In late 2006, she returned to Toronto for a nearly sold-out multimedia solo show at Paul Petro Multiples and Small Works gallery entitled "Ladyfag: Saint of Female Faggotry."

In 2011, she was awarded the FUN Fellowship in the Social Practice of Nightlife by the Museum of Arts and Design. She also acted as a key speaker about nightlife at MAD's "Nightlife: An Oral History of NYC Club Culture" program.

She was invited to be the key speaker at the opening night gala of the show "Frida & Diego: Passion, Politics and Painting" at the Art Gallery Ontario.

== Additional projects ==
Ladyfag has been featured in numerous ad campaigns, including for Marc Jacobs, Bulldog Gin, and Cafeteria. She has appeared in music videos for artists such as The Ones and Cazwell, short films like Sephora's "Cherchez La Femme" to promote its Film Noir Fall 2009 collection, and in the "There Is No Tomorrow" ad for Built featured in the Tribeca Film Festival. She was featured in a video for the art publication Toilet Paper done in collaboration with art studio Kreemart.

She has been shot for fashion editorials in publications such as Document Journal, V, Hercules, BlackBook, Love, Rolling Stone Russia, Dutch, Candy, New York Times, Hunter, Interview, Out, Hunter and Cook, and Visionare, and has worked with photographers Inez and Vinoodh, Paola Kudacki, Juergen Teller, Patrick Demarchelier, Mariano Vivanco, Bruce LaBruce, Ellen von Unwerth, Terry Tsiolis, and Laurence Ellis.

Professional credits include producing, co-producing, and creative direction for afterparties of fashion houses and brands including Marc Jacobs, Givenchy, Burberry, Diesel, Calvin Klein, Dsquared2, and Valentino.

From 2010 to 2020, she was a regular contributor to Paper magazine, Candy magazine, and 25 magazine.

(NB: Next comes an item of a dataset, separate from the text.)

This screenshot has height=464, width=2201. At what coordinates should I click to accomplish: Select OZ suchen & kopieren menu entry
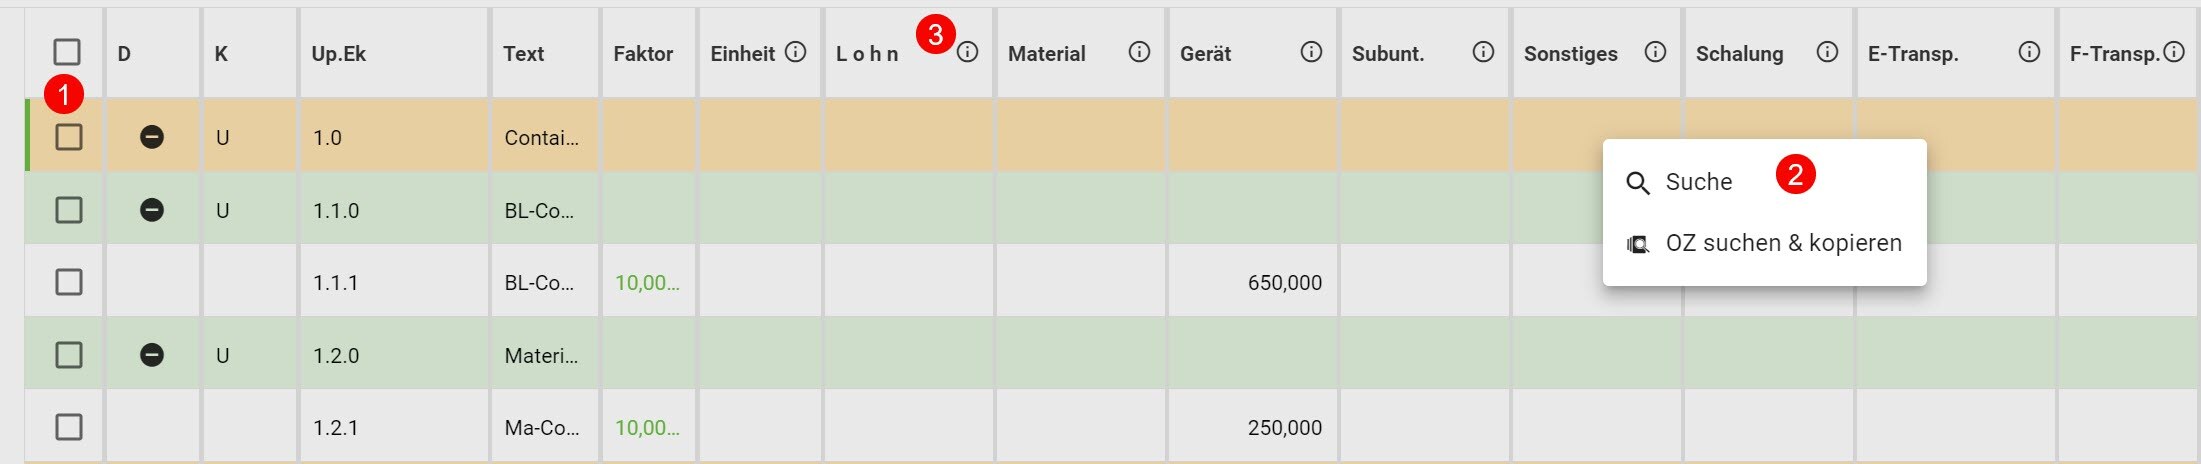(x=1782, y=243)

In 2025, she produced her first play, Jacob Wasson's Smuta, at a club in Brooklyn. "We always say in nightlife, you have a bunch of problems—and if you solve them, you have a party," she said. "It's the same thing in theater."

== Personal life ==
Ladyfag lives in New York and London with her partner Skin, to whom she was engaged in 2020, and their daughter.